▶ REQUIREMENT
What is needed is an exact transcription of every record below.

▶ MATERIALS PROVIDED

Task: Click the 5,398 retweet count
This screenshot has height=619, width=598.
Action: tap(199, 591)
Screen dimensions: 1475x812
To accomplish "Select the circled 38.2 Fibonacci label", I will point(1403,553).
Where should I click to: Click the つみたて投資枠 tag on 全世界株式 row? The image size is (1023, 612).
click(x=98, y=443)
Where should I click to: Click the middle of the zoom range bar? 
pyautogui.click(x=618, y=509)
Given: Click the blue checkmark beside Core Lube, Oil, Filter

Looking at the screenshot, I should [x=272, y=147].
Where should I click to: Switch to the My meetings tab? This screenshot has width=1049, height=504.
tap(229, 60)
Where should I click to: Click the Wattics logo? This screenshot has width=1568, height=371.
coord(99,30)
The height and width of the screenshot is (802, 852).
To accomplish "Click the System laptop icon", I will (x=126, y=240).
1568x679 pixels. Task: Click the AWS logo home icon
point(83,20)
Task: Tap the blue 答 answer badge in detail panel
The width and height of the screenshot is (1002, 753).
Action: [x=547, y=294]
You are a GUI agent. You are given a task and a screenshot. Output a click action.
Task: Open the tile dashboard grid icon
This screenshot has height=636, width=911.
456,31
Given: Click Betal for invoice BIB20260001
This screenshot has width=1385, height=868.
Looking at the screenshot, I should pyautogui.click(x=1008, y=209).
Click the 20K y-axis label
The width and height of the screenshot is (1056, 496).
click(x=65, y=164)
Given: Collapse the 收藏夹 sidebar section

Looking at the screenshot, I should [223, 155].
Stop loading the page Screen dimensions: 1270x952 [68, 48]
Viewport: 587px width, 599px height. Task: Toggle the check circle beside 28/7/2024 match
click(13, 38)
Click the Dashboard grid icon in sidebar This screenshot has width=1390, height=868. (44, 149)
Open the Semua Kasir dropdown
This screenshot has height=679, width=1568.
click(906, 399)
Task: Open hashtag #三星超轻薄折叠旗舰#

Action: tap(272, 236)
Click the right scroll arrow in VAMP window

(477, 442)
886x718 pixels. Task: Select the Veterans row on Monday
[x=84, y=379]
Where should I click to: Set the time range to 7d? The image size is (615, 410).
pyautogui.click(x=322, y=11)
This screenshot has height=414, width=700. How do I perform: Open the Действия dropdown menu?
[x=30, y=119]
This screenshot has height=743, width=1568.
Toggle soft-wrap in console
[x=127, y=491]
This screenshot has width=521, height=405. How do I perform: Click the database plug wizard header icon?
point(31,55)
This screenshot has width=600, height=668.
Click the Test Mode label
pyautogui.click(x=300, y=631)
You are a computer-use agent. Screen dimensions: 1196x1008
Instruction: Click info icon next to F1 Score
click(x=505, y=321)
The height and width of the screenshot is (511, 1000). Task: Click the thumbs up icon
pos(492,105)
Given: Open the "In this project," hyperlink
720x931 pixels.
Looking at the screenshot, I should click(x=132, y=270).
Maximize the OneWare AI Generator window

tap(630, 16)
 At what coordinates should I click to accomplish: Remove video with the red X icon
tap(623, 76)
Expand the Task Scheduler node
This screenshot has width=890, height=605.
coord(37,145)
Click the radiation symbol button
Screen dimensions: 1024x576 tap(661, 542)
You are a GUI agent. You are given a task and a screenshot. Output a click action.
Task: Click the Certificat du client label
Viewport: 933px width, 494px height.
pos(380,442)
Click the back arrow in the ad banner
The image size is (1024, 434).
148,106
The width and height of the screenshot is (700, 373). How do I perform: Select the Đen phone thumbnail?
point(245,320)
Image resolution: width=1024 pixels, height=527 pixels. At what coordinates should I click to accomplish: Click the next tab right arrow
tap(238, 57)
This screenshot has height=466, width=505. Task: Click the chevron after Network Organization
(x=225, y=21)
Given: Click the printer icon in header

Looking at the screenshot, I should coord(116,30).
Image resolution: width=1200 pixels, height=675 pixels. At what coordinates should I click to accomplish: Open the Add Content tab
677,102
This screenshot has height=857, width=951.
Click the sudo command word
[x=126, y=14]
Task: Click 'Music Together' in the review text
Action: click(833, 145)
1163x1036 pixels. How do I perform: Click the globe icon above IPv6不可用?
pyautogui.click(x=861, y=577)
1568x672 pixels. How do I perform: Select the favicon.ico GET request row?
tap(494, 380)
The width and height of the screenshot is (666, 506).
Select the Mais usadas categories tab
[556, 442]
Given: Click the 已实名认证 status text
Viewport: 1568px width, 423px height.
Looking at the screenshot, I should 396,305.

▶ RESPONSE TO THIS EXERCISE
Task: Click the 5,398 retweet count
This screenshot has height=619, width=598.
Action: tap(199, 591)
Screen dimensions: 1475x812
To accomplish "Select the circled 38.2 Fibonacci label", I will point(1403,553).
Where should I click to: Click the つみたて投資枠 tag on 全世界株式 row? The image size is (1023, 612).
click(x=98, y=443)
Where should I click to: Click the middle of the zoom range bar? 
pyautogui.click(x=618, y=509)
Given: Click the blue checkmark beside Core Lube, Oil, Filter

Looking at the screenshot, I should [x=272, y=147].
Where should I click to: Switch to the My meetings tab? This screenshot has width=1049, height=504.
tap(229, 60)
Where should I click to: Click the Wattics logo? This screenshot has width=1568, height=371.
coord(99,30)
The height and width of the screenshot is (802, 852).
To accomplish "Click the System laptop icon", I will (x=126, y=240).
1568x679 pixels. Task: Click the AWS logo home icon
point(83,20)
Task: Tap the blue 答 answer badge in detail panel
The width and height of the screenshot is (1002, 753).
Action: [x=547, y=294]
You are a GUI agent. You are given a task and a screenshot. Output a click action.
Task: Open the tile dashboard grid icon
This screenshot has height=636, width=911.
456,31
Given: Click Betal for invoice BIB20260001
This screenshot has width=1385, height=868.
Looking at the screenshot, I should pyautogui.click(x=1008, y=209).
Click the 20K y-axis label
The width and height of the screenshot is (1056, 496).
click(x=65, y=164)
Given: Collapse the 收藏夹 sidebar section

Looking at the screenshot, I should [223, 155].
Stop loading the page Screen dimensions: 1270x952 [68, 48]
Viewport: 587px width, 599px height. Task: Toggle the check circle beside 28/7/2024 match
click(13, 38)
Click the Dashboard grid icon in sidebar This screenshot has width=1390, height=868. (44, 149)
Open the Semua Kasir dropdown
This screenshot has height=679, width=1568.
click(906, 399)
Task: Open hashtag #三星超轻薄折叠旗舰#

Action: tap(272, 236)
Click the right scroll arrow in VAMP window

(477, 442)
886x718 pixels. Task: Select the Veterans row on Monday
[x=84, y=379]
Where should I click to: Set the time range to 7d? The image size is (615, 410).
pyautogui.click(x=322, y=11)
This screenshot has height=414, width=700. How do I perform: Open the Действия dropdown menu?
[x=30, y=119]
This screenshot has height=743, width=1568.
Toggle soft-wrap in console
[x=127, y=491]
This screenshot has width=521, height=405. How do I perform: Click the database plug wizard header icon?
point(31,55)
This screenshot has width=600, height=668.
Click the Test Mode label
pyautogui.click(x=300, y=631)
You are a computer-use agent. Screen dimensions: 1196x1008
Instruction: Click info icon next to F1 Score
click(x=505, y=321)
The height and width of the screenshot is (511, 1000). Task: Click the thumbs up icon
pos(492,105)
Given: Open the "In this project," hyperlink
720x931 pixels.
Looking at the screenshot, I should click(x=132, y=270).
Maximize the OneWare AI Generator window

tap(630, 16)
 At what coordinates should I click to accomplish: Remove video with the red X icon
tap(623, 76)
Expand the Task Scheduler node
This screenshot has width=890, height=605.
coord(37,145)
Click the radiation symbol button
Screen dimensions: 1024x576 tap(661, 542)
You are a GUI agent. You are given a task and a screenshot. Output a click action.
Task: Click the Certificat du client label
Viewport: 933px width, 494px height.
pos(380,442)
Click the back arrow in the ad banner
The image size is (1024, 434).
148,106
The width and height of the screenshot is (700, 373). How do I perform: Select the Đen phone thumbnail?
point(245,320)
Image resolution: width=1024 pixels, height=527 pixels. At what coordinates should I click to accomplish: Click the next tab right arrow
tap(238, 57)
This screenshot has height=466, width=505. Task: Click the chevron after Network Organization
(x=225, y=21)
Given: Click the printer icon in header

Looking at the screenshot, I should coord(116,30).
Image resolution: width=1200 pixels, height=675 pixels. At what coordinates should I click to accomplish: Open the Add Content tab
677,102
This screenshot has height=857, width=951.
Click the sudo command word
[x=126, y=14]
Task: Click 'Music Together' in the review text
Action: click(833, 145)
1163x1036 pixels. How do I perform: Click the globe icon above IPv6不可用?
pyautogui.click(x=861, y=577)
1568x672 pixels. How do I perform: Select the favicon.ico GET request row?
tap(494, 380)
The width and height of the screenshot is (666, 506).
Select the Mais usadas categories tab
[556, 442]
Given: Click the 已实名认证 status text
Viewport: 1568px width, 423px height.
Looking at the screenshot, I should 396,305.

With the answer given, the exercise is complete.